Leaving the pictures aside, transcribe only and exactly the lines from the one with "Click the 'HIT" through the end of the entries, both included.

THE DATA>
___
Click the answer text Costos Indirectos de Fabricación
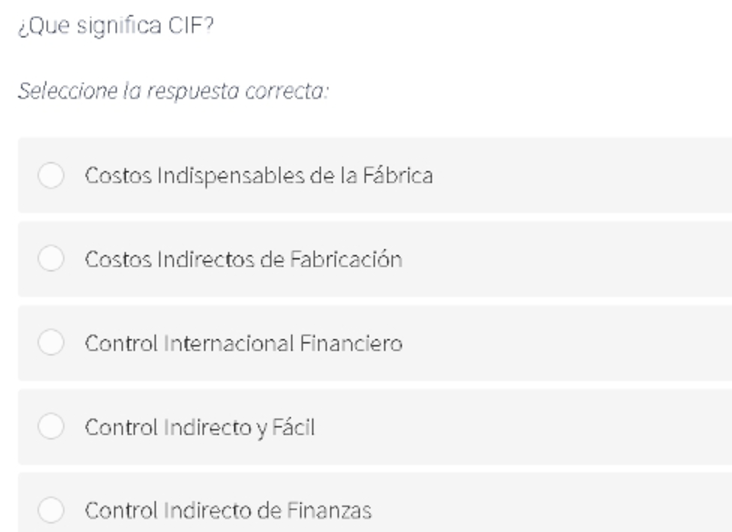 (244, 259)
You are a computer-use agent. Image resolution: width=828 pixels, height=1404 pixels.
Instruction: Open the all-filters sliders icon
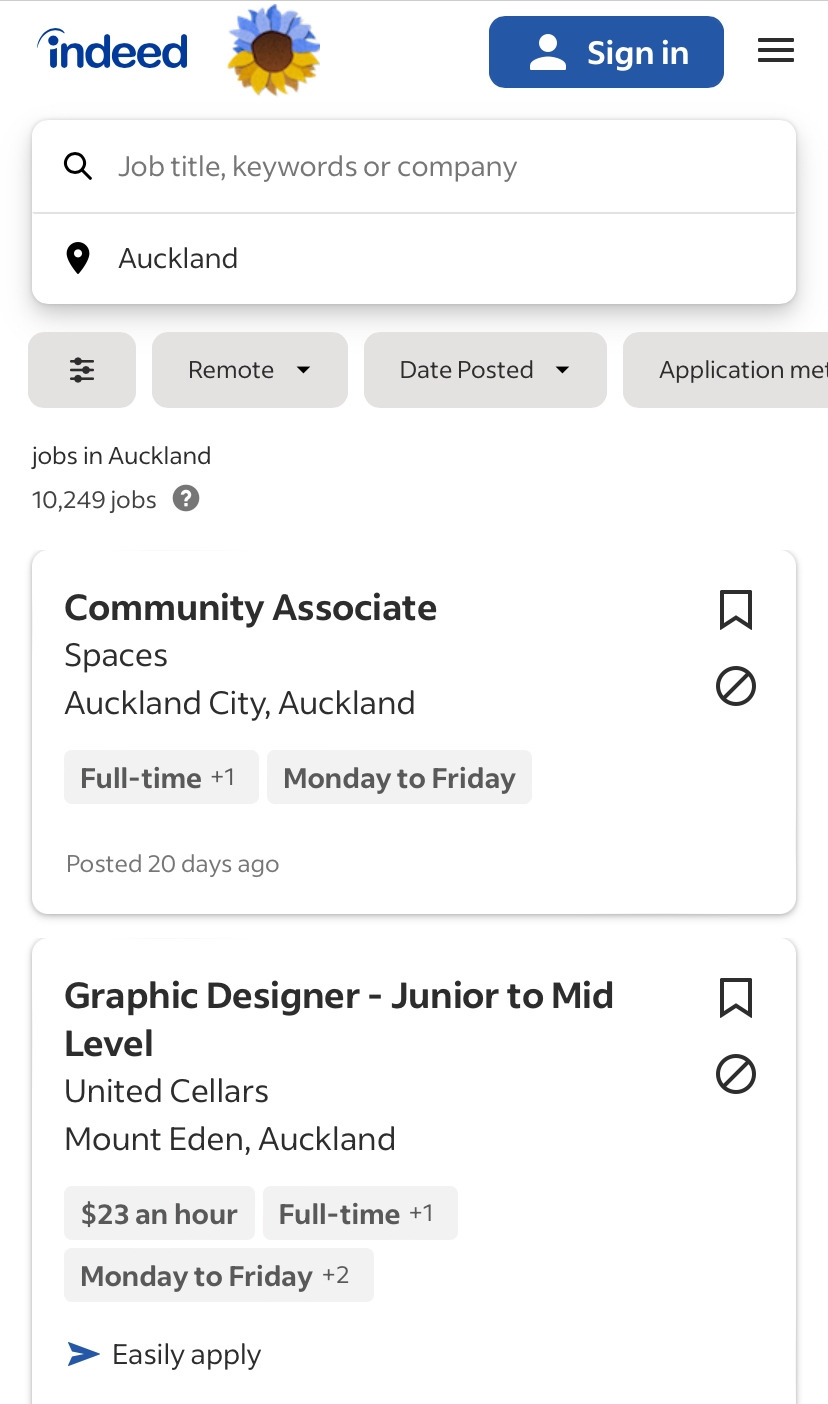(82, 370)
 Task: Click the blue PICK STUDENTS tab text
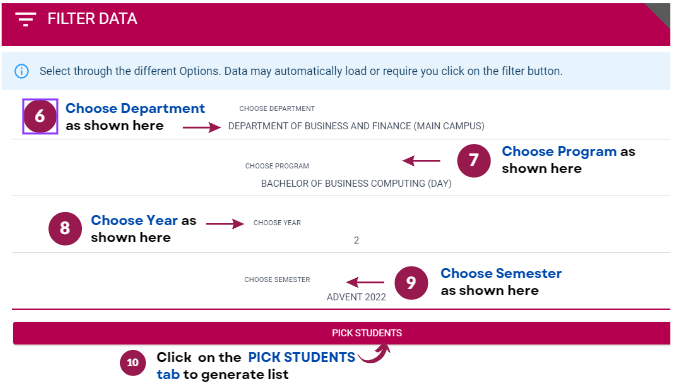coord(301,357)
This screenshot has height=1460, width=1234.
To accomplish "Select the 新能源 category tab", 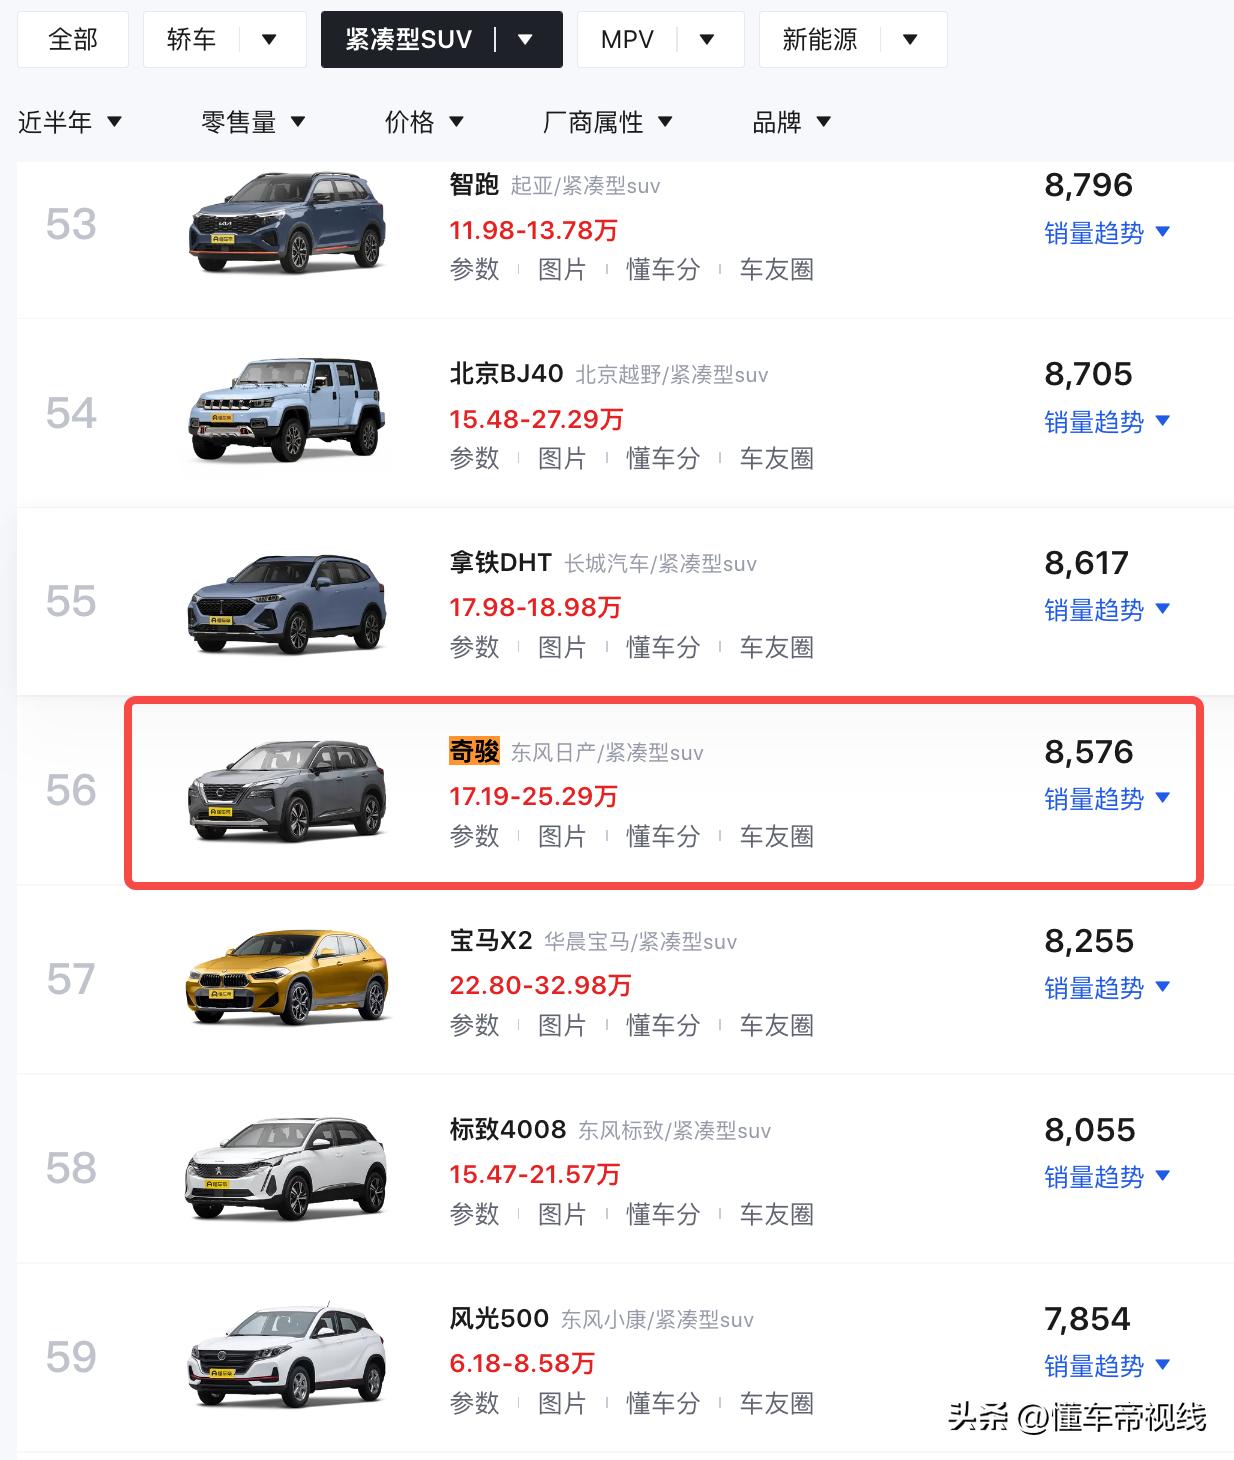I will click(x=819, y=40).
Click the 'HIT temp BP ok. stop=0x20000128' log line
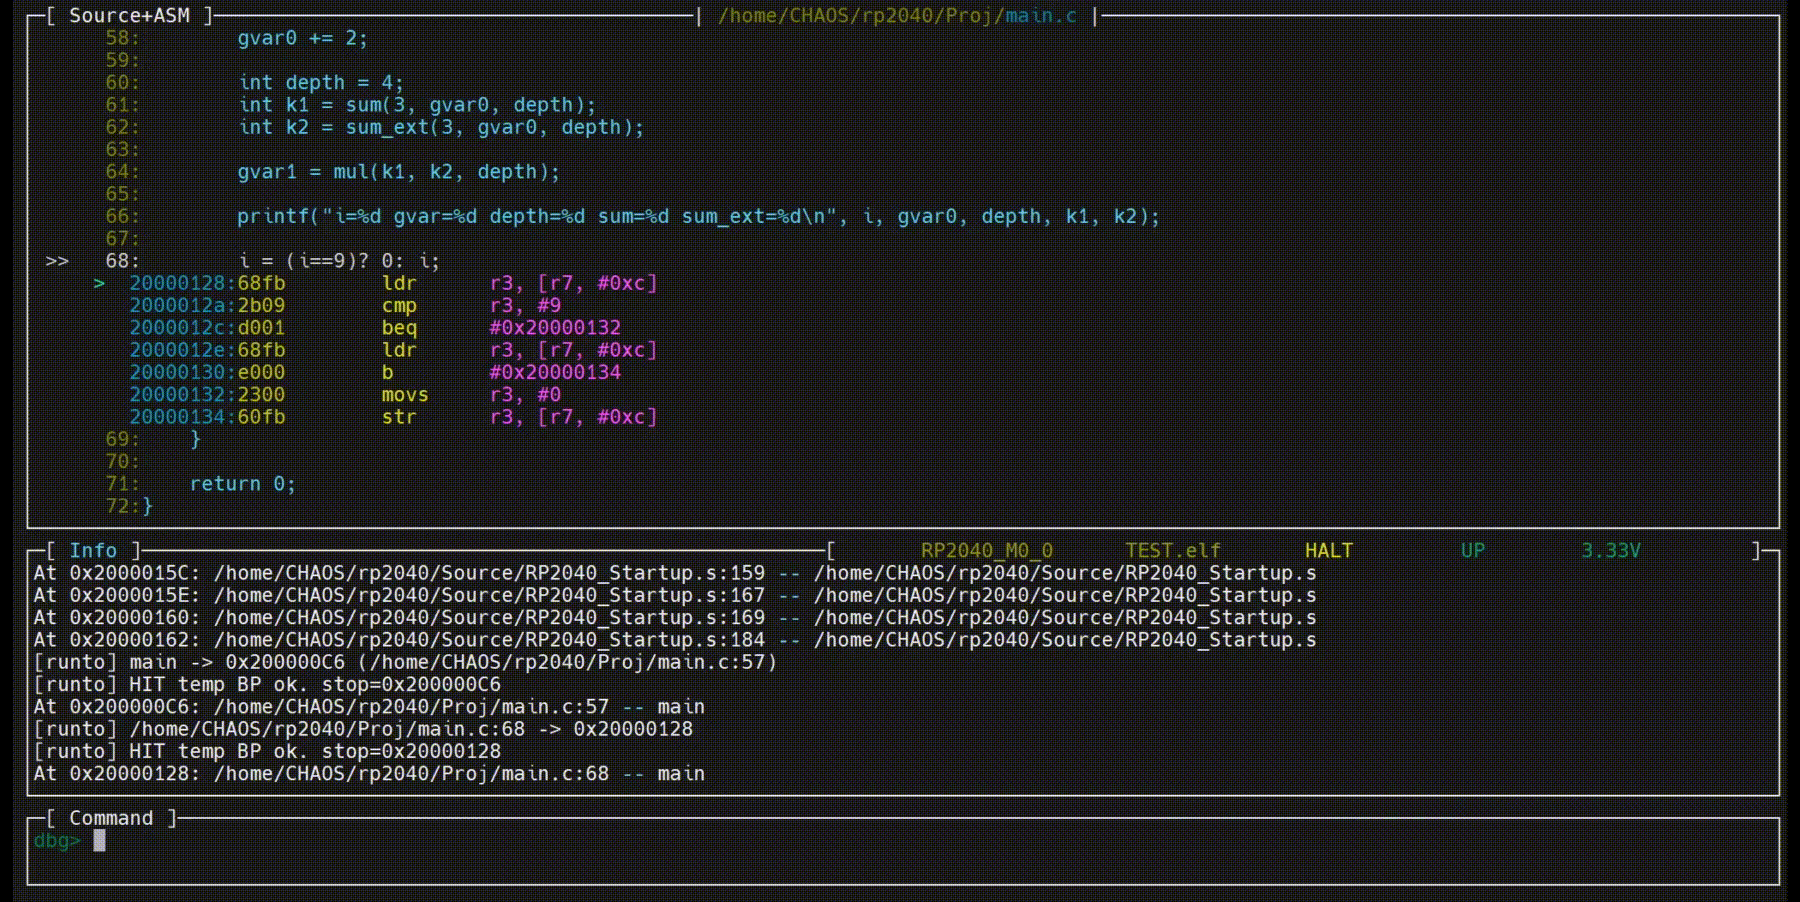Image resolution: width=1800 pixels, height=902 pixels. click(267, 752)
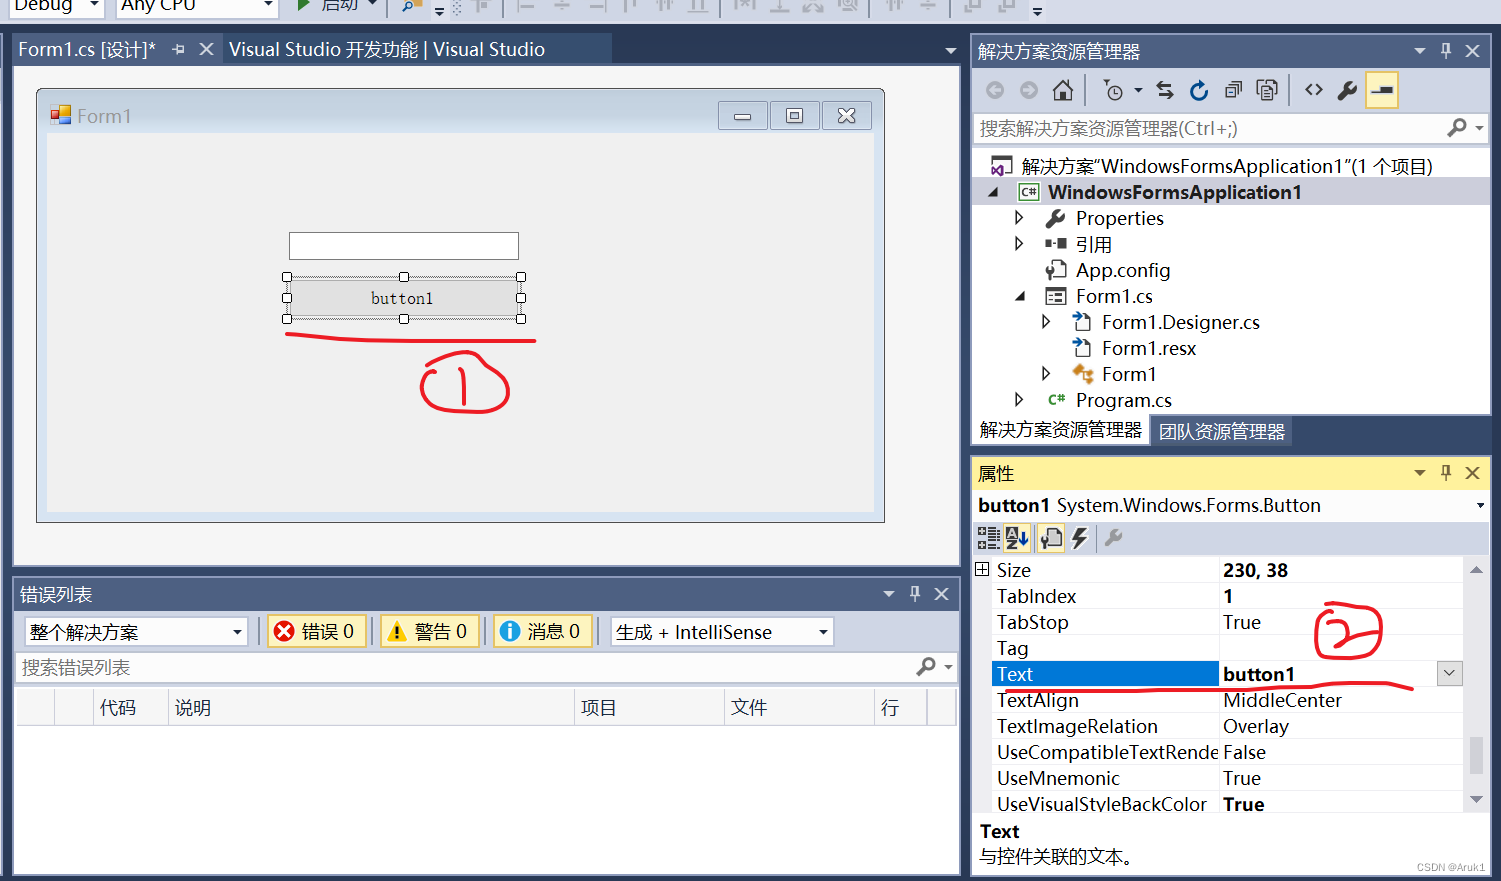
___
TASK ANSWER>
Click the 'HIT temp BP ok. stop=0x20000128' log line
Image resolution: width=1800 pixels, height=902 pixels. click(267, 752)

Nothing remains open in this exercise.